Le 30 novembre, le théologien Dany Nocquet, est venu, à l’occasion d’un culte-conférence, évoquer son livre « Israël a aimé ses ennemis : Bienveillance et reconnaissance dans l’Ancien Testament ». Extraits de son intervention.

Yahwisme éléphantin

« L’Ancien Testament, véhicule une image d’Israël combattant et commettant nombre d’actes de cruauté. Au regard de cette image d’Israël opposé aux autres, j’aimerais vous montrer combien il a existé une autre manière de vivre la foi yahwiste, notamment à Éléphantine en Haute Egypte. Et combien l’Ancien Testament développe aussi une compréhension différente d’Israël, paisible avec les autres et dans leur relation à Dieu, ainsi que le montre le cycle de Joseph dans la Genèse.

Éléphantine, nom grec d’une île sur le Nil, en face de Assouan en Haute Egypte, au Sud, constitue une communauté juive étonnante et diverse. Une communauté yahwiste, centrée sur le culte de Yaho du 6ème au 4ème siècle avant notre ère. Des recherches récentes permettent de mieux connaître l’identité plurielle de cette communauté juive et son yahwisme différent (papyrus Amherst 63). Bien souvent l’image assez homogène du judaïsme à l’époque postexilique est celle d’une religion qui se structure autour de la pensée du Dieu unique, de la Torah et du temple de Jérusalem. Cette image est à nuancer. 

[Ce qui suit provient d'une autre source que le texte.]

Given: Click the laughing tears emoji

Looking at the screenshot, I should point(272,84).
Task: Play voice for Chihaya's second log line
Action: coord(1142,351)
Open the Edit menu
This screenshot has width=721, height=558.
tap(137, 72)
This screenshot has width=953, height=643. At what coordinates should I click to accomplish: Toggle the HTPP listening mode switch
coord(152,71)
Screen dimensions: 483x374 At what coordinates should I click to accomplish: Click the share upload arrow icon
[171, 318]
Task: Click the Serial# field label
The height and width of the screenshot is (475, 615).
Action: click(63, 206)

Différentes ethnies sont implantées à Eléphantine. Des communautés de différentes nationalités étaient, par exemple, engagées à Eléphantine dans un même corps d’armée au service des Perses. L’empire perse ayant conquis l’Egypte au 5ème siècle avant notre ère. A l’époque, il n’y a pas encore de Torah, même si on retrouve des traditions orales liées à l’Ancien Testament. L’origine de cette communauté juive remonterait à l’histoire d’Israël du Nord au moment où ce royaume est conquis par la suprématie assyrienne à la fin du 8ème siècle av JC (2R17, 24-41). Avec la chute du royaume d’Israël en 732 av JC, les Assyriens ont déporté des Israélites et importé des populations étrangères dans l’Israël du nord. Autour de 600 av JC, de nombreuses populations fuient la menace babylonienne, depuis Palmyre pour l’Egypte. Idem pour des Judéens qui s’installent en Haute Egypte, à Eléphantine. A noter que Jérémie dénonce la pratique des Judéens qui continuent à honorer d’autres divinités. Pratique religieuse contraire à celle prônée par le Deutéronome.

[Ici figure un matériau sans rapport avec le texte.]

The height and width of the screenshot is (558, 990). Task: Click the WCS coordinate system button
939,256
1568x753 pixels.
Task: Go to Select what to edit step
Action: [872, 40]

Le temple d’Eléphantine fut construit au début du 6ème siècle av JC, un temple plus ancien que le second temple de Jérusalem et celui de Samarie. Au 5ème siècle, il y avait donc trois temples pour le service de Yhwh ou de Yaho. On est loin du Deutéronome exigeant qu’il y ait un seul lieu de culte. Pendant plus d’un siècle, la communauté d’Eléphantine a vécu en bonne entente avec les habitants du pays. Le temple de Yaho jouxtait le temple de Khnoum, dieu égyptien.

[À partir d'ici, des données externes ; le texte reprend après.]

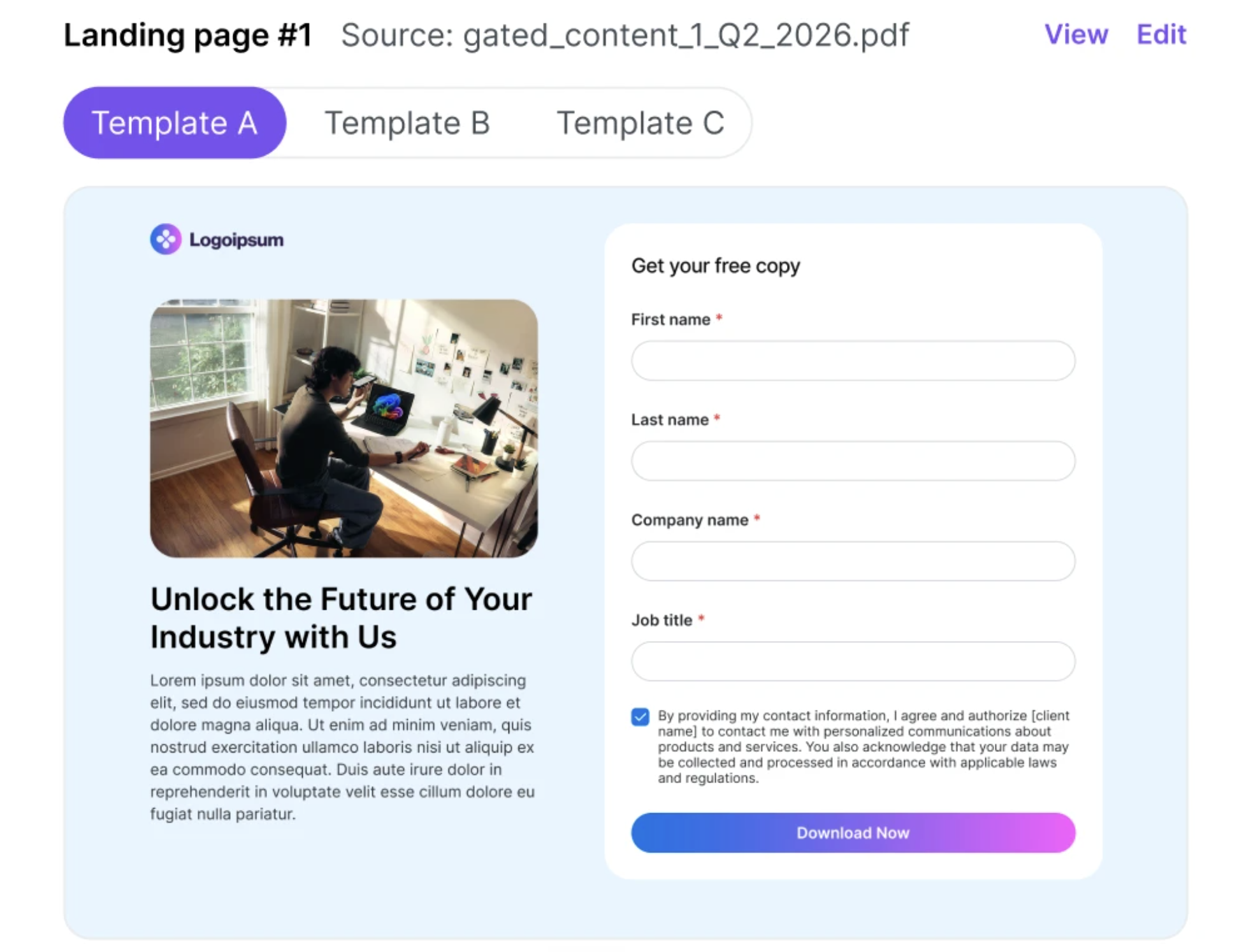Screen dimensions: 1244x952
Task: Select the desk workspace hero image
Action: click(344, 428)
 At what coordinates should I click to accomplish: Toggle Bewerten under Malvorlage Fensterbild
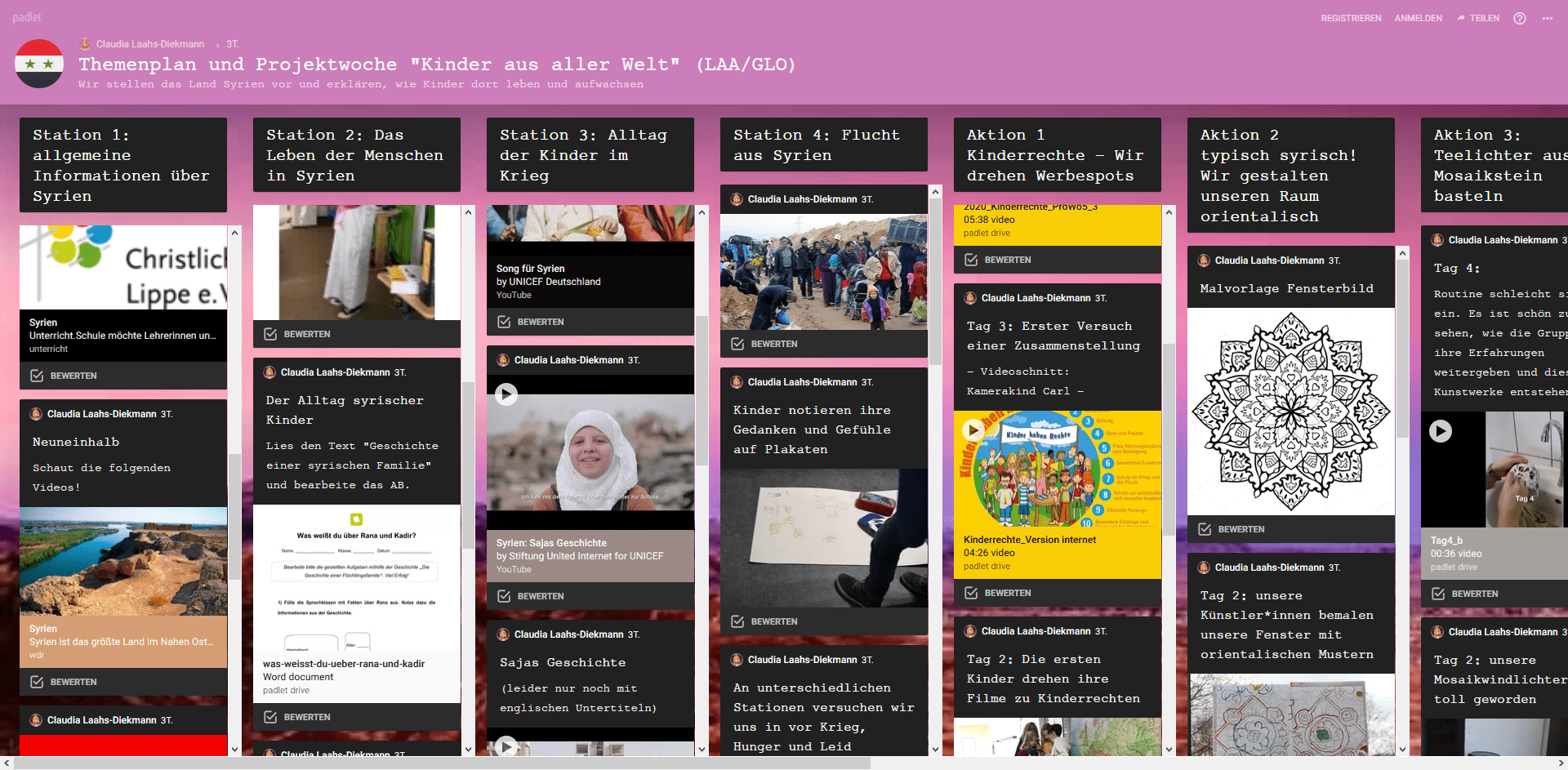pyautogui.click(x=1232, y=529)
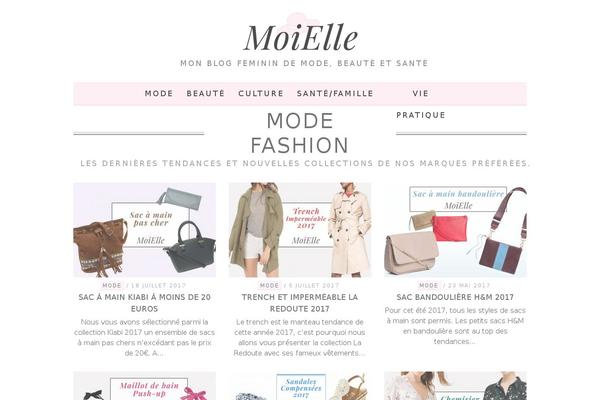
Task: Open Sac bandoulière H&M 2017 title
Action: coord(455,297)
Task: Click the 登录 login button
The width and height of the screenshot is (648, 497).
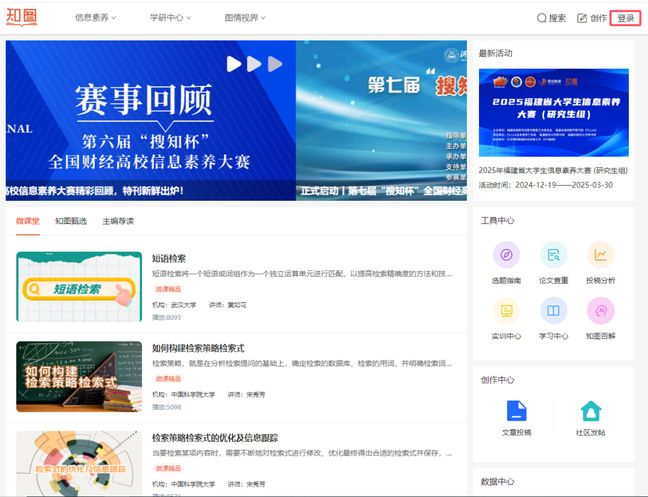Action: pos(625,18)
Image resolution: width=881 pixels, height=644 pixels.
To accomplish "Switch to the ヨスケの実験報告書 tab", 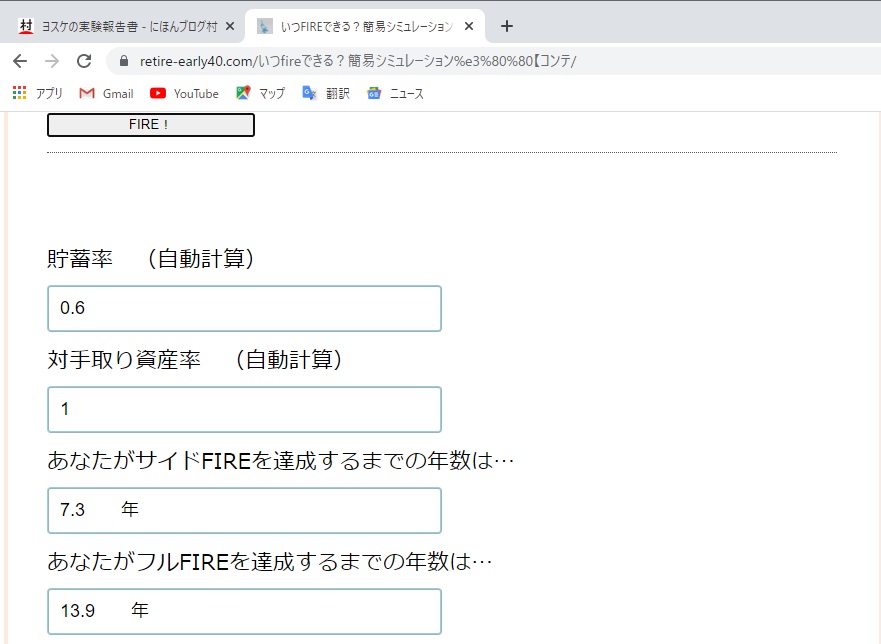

La communauté d’Eléphantine n’est ni reliée ni dépendante de la Judée ou de la Samarie. Le yahwisme éléphantin a été souvent caractérisé comme une déviance par rapport à la religion de Jérusalem, il convient d’être plus nuancé. Yaho apparaît comme le centre du culte éléphantin et la divinité suprême. L’universalité de Yaho est inclusive puisque d’autres divinités participent à sa gloire, tel Baal le bénissant. C’est la raison pour laquelle, la recherche estime que le judaïsme lié à la Torah et au temple de Jérusalem ne s’impose que plus tardivement à la fin du 1er millénaire, à la période grecque au 3ème siècle av JC. La période perse a donc été le temps d’une construction identitaire plurielle parmi les différentes communautés juives de Judée, de Babylone, de Samarie, d’Egypte et d’ailleurs.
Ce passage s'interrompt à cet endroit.